### Work item A
Output the stretch of the passage on data compression from "Performance improvements vary" through "in large arrays.", copied word for word.
### Work item B
Answer these questions using the passage on data compression, one answer per line, marked the same way:
(i) What example query does the passage give?
(ii) How many accounts does the example contain?
(iii) What array size do the benchmark estimates assume?
### Work item C
Continue the passage on data compression, starting after its last sentence.

### Quoted passage
——
This represents optimal compression where:

• Most fields (IDs, timestamps, metadata, detailed contact info) are irrelevant to the task
• The query only needs summary information
• Data naturally fits a tabular structure

For queries like "Which accounts have revenue over $4M?", the markdown table contains everything needed. However, the metadata, timestamps, and detailed contact information might be essential for other use cases.

Important caveat: This is just 2 accounts. With 50 or 100 accounts, the JSON would grow quickly, while the markdown table grows much slower, making the savings more dramatic as array size increases.

Benchmarks & Metrics

Performance improvements vary significantly based on data structure, use case, and especially array size. These estimates assume medium to large arrays (20+ objects):

Important caveats:

• Format changes alone provide minimal savings for small arrays (2-10 items). The real benefit comes from eliminating repeated keys in large arrays.
• These ranges represent observed results across different use cases, not guarantees
• Actual savings depend heavily on: array size, number of fields per object, and field name lengths
• Higher compression rates increase the risk of losing important information
• Combined optimizations don't always multiply (e.g., field filtering + format change may overlap)
——
### Records supplied
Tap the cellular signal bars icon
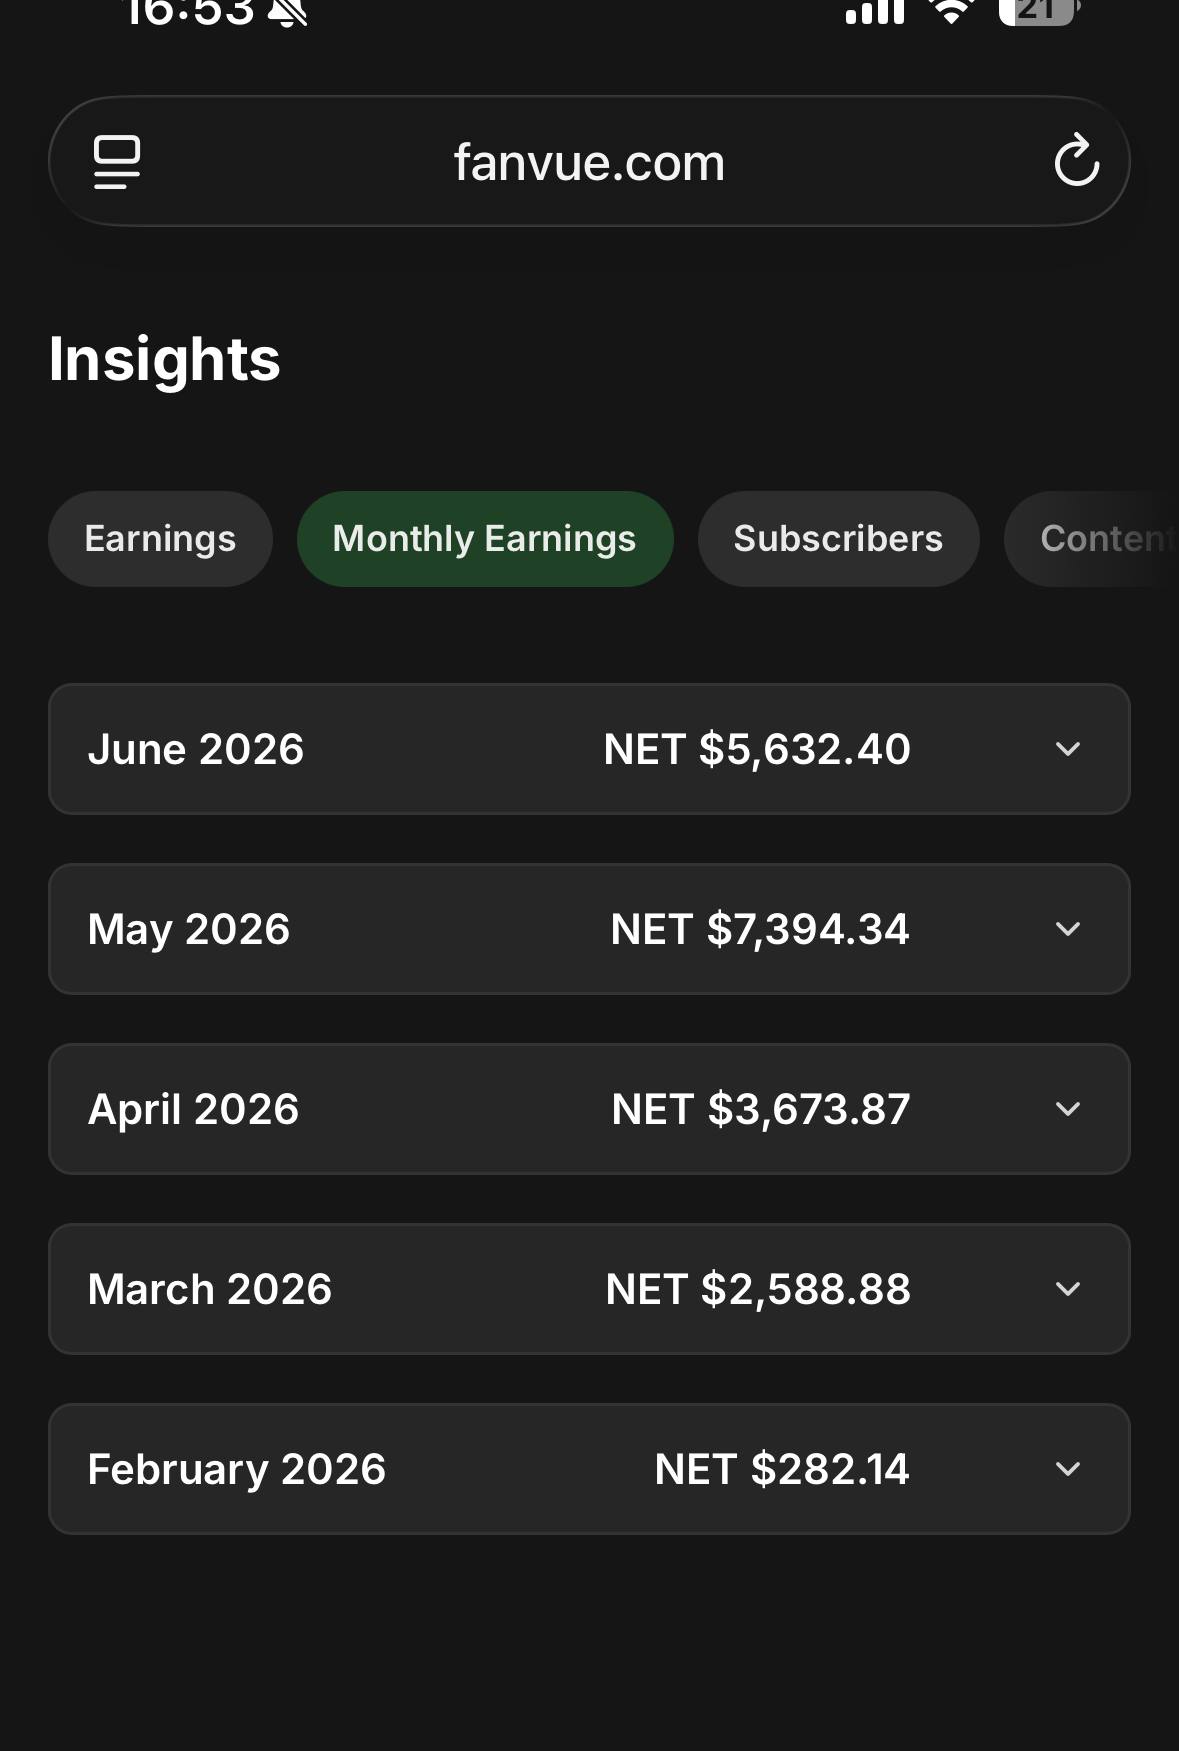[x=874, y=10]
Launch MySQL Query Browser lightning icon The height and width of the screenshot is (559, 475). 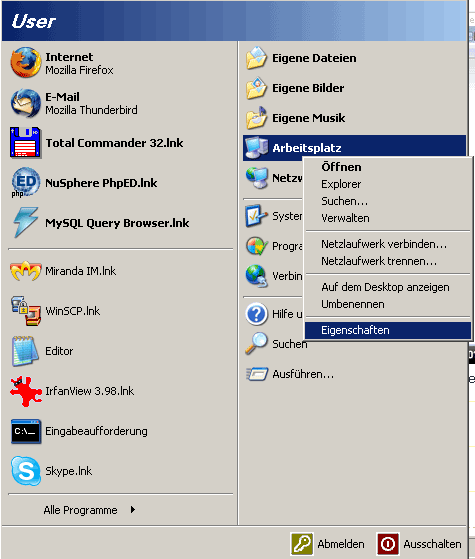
——
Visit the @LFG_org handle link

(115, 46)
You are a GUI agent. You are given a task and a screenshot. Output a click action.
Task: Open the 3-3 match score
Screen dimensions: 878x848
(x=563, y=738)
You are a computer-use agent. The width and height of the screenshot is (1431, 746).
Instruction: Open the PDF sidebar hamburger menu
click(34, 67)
——
### Exercise answer A
Performance improvements vary significantly based on data structure, use case, and especially array size. These estimates assume medium to large arrays (20+ objects):

Important caveats:

• Format changes alone provide minimal savings for small arrays (2-10 items). The real benefit comes from eliminating repeated keys in large arrays.

### Exercise answer B
(i) "Which accounts have revenue over $4M?"
(ii) 2 accounts
(iii) Medium to large arrays (20+ objects)

### Exercise answer C
• Always benchmark with your actual data and validate quality doesn't degrade

Best Practices & Caveats

Do

• Design APIs for LLMs from day one. If you're building new services, return YAML or Markdown natively.
• Measure token counts obsessively. Use tiktoken or similar libraries to profile every part of your prompt pipeline. What you can measure, you can optimize.
• Start with field filtering. The simplest optimization (removing unused fields) often provides meaningful gains with minimal risk.
• Keep a gold standard. Maintain test cases that verify compression doesn't hurt answer quality.
• Layer optimizations strategically. Combine format changes, filtering, and summarization for maximum effect.

Don't

• Don't blindly compress everything. Some use cases (detailed data analysis, debugging) require complete information. Know when to preserve fidelity.
• Don't forget parsing. If you invent a custom format, ensure downstream systems can parse it reliably. Test edge cases.
• Don't assume compression is free. Techniques like LLM-based summarization add latency and cost. Measure the trade-offs.
• Don't over-optimize prematurely. If your context is already small (<1000 tokens), optimization may not be worth the complexity.

Lessons Learned / Key Takeaways

• Context engineering matters: The format and content of your context directly impacts cost, latency, and quality.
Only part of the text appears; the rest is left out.